What you are asked to do:
Everything from the "Screen dimensions: 314x170" line to the final line of the listing should be written out exactly. Skip the pictures.

Records to use:
_ _ _ _ _

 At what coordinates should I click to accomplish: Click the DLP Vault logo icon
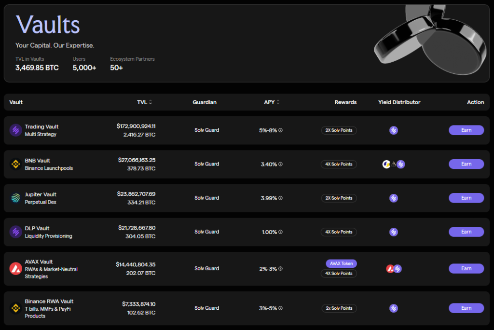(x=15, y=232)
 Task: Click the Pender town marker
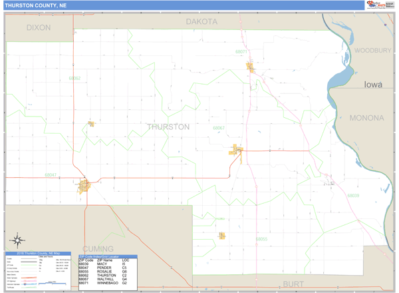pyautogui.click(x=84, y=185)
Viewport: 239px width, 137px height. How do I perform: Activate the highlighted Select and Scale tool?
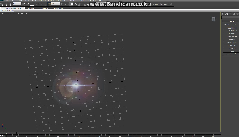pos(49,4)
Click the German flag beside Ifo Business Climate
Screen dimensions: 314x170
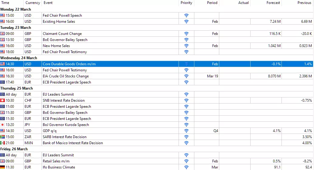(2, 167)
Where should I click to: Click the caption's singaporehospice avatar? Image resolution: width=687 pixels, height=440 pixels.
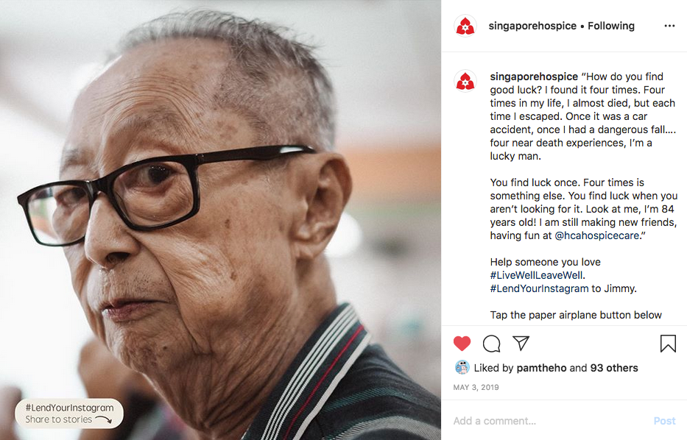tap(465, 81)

_ _ _ _ _

Result of this task:
Screen dimensions: 314x170
(2, 167)
Where should I click to: Click the caption's singaporehospice avatar? Image resolution: width=687 pixels, height=440 pixels.
tap(465, 81)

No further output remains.